Neelapu presented the results from this study at ASH 2021.
“ZUMA-12 is the first study of front-line CAR T cell therapy for high-risk LBCL, and we look forward to confirming the results in a randomized trial,” Neelapu said. “Although additional studies are needed, this study shows axi-cel to be effective and suggests patients may receive durable benefit from receiving the treatment before being exposed to other therapies.”
High-risk LBCL is a subgroup of the disease in which patients have double- or triple-hit lymphoma or additional clinical risk factors identified by the International Prognostic Index (IPI) or interim positron emission tomography (PET) scan.
Historically, around half of these patients do not achieve long-term disease remission with typical treatment approaches like chemoimmunotherapy.
Forty patients with high-risk LBCL were enrolled and treated with axi-cel.
Ninety-five percent had stage III/IV disease, 25% had double or triple-hit status per central assessment, and 78% had an IPI score ≥3.
The treatment was well tolerated with no new safety signals.
The analysis showed that 89% of patients treated with axi-cel experienced an objective response, and 78% had complete response.

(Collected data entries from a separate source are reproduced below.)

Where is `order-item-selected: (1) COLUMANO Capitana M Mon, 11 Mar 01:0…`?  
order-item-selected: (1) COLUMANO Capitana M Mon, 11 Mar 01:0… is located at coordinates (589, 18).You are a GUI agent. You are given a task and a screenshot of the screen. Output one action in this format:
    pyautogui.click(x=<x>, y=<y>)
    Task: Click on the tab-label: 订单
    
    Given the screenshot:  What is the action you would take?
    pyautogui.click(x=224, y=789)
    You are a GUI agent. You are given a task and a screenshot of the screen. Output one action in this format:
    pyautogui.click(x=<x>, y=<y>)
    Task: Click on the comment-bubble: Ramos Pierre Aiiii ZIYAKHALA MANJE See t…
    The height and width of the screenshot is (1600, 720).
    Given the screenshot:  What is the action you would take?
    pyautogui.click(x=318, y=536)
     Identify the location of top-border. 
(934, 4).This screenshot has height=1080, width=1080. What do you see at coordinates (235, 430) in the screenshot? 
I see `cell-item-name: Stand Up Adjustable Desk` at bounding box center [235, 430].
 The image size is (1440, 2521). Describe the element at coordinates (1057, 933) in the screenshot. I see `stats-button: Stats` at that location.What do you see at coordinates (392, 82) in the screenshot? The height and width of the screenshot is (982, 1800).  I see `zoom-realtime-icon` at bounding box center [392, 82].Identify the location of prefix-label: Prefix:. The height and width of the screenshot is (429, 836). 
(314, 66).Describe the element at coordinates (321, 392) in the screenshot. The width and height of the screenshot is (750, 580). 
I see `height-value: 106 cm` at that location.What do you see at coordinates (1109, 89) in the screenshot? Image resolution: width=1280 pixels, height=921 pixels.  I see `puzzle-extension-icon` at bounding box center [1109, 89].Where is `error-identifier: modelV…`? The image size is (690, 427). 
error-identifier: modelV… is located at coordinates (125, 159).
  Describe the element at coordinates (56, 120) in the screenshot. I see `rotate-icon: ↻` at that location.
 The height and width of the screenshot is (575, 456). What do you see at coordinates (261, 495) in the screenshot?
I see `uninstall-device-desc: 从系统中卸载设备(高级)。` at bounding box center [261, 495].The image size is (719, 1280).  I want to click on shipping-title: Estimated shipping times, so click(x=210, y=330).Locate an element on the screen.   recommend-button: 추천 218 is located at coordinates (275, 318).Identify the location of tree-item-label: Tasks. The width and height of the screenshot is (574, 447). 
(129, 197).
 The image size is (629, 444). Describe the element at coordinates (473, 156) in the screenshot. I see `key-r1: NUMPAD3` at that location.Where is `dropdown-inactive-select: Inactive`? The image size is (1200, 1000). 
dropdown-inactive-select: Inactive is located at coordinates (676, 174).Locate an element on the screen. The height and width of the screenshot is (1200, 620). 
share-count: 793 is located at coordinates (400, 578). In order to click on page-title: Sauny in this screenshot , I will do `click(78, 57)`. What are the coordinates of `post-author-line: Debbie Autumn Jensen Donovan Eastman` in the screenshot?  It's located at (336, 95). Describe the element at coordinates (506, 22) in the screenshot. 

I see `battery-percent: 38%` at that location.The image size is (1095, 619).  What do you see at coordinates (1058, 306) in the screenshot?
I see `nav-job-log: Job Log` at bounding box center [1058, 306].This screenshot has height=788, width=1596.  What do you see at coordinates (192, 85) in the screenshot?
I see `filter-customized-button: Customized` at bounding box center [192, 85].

At data cutoff, 73% of patients had an ongoing response after median follow-up of 15.9 months.
Medians for DOR, event-free survival (EFS), and PFS were not reached; 12-month estimates were 81%, 73% and 75%, respectively.
The estimated OS at 12 months was 91%.
The investigators plan to conduct continued follow-up to confirm durability of the patients’ responses to the treatment.
Additional clinical trials are needed to definitively demonstrate that CAR T cell therapy is superior to existing standard of care with chemoimmunotherapy in these high-risk patients.